Objectives =
a: Reproduce the stretch of the Saint Nicholas text from "1.  We worship" through "Father David’s blessing.".
b: Translate this sentence from the Saint Nicholas text into Spanish: "We do not adapt to the culture around us."

Text provided =
At Saint Nicholas we are building what we call a “Midwestern Ethnic church.” Here’s how we’re applying the Orthodox Way for our community, while trying also to reach out to the world:

1.  We worship in English, which unifies us and teaches the Faith. We have much congregational participation, according to early Church practice. We sing traditional Byzantine and some Russian music (often the simpler forms as we’ve learned it and so we don’t terrify visitors) in order to ground our people in Orthodox Tradition. Sunday Liturgy is at least 90 minutes long, and our children stay for it, so they can experience and learn to worship. We do not adapt to the culture around us. Our people adapt themselves to the Church and the Faith. Left: Someone escaped and is very eager for Father David’s blessing.

2.  We push our youth to go to Archdiocesan or Diocesan summer camp. There for a week or 2 they experience intense Church life – twice-daily worship, faithful teaching, close community and a lot of fun. This usually creates life-long Orthodox friends. Some even get married eventually!

Recorded data =
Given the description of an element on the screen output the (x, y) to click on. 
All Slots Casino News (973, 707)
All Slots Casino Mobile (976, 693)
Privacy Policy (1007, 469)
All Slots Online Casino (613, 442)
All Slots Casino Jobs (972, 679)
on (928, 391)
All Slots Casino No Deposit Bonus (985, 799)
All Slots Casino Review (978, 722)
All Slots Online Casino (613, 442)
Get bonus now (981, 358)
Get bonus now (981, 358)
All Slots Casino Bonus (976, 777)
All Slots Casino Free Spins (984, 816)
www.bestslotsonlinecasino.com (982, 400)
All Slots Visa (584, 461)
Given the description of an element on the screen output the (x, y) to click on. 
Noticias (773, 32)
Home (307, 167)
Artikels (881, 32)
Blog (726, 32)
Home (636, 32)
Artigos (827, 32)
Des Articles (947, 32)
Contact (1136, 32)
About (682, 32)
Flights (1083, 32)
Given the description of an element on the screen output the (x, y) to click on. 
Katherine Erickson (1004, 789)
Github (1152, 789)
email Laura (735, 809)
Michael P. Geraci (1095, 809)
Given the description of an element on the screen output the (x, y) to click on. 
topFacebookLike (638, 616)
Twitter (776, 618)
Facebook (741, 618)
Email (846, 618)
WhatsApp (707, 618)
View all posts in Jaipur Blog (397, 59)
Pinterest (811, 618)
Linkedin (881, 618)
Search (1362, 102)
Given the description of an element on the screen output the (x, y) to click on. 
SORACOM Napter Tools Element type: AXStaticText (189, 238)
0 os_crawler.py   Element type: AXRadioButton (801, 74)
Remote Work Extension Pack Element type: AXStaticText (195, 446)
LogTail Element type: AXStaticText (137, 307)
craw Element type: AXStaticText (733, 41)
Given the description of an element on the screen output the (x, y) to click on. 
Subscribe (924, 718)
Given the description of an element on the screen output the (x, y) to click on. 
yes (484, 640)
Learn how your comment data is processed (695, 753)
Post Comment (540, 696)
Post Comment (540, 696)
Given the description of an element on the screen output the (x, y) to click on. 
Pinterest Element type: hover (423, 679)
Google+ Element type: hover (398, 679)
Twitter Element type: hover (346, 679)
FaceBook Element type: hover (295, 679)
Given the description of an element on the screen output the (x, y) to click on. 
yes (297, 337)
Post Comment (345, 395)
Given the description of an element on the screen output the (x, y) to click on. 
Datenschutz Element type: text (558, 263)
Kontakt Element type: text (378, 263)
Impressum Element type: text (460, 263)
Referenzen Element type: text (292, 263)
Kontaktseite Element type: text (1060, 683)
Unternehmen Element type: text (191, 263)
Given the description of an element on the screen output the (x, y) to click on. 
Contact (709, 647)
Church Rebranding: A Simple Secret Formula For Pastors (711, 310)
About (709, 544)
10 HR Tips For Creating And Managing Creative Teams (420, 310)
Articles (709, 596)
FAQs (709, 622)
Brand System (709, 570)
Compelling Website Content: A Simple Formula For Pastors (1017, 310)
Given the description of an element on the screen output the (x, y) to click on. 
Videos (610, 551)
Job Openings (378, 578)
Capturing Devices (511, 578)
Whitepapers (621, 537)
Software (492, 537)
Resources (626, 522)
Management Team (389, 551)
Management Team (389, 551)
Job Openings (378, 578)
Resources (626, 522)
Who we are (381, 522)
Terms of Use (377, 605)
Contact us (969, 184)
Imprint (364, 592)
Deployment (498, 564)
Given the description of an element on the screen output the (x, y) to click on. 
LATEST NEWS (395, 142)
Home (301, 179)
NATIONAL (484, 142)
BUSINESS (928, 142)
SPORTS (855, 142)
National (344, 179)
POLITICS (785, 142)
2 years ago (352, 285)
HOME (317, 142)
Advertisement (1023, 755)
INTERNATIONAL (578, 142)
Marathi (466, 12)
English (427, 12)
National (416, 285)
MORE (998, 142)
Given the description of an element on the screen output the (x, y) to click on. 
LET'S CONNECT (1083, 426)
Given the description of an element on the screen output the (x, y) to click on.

Exercise results =
a:
1.  We worship in English, which unifies us and teaches the Faith. We have much congregational participation, according to early Church practice. We sing traditional Byzantine and some Russian music (often the simpler forms as we’ve learned it and so we don’t terrify visitors) in order to ground our people in Orthodox Tradition. Sunday Liturgy is at least 90 minutes long, and our children stay for it, so they can experience and learn to worship. We do not adapt to the culture around us. Our people adapt themselves to the Church and the Faith. Left: Someone escaped and is very eager for Father David’s blessing.

b: No nos adaptamos a la cultura que nos rodea.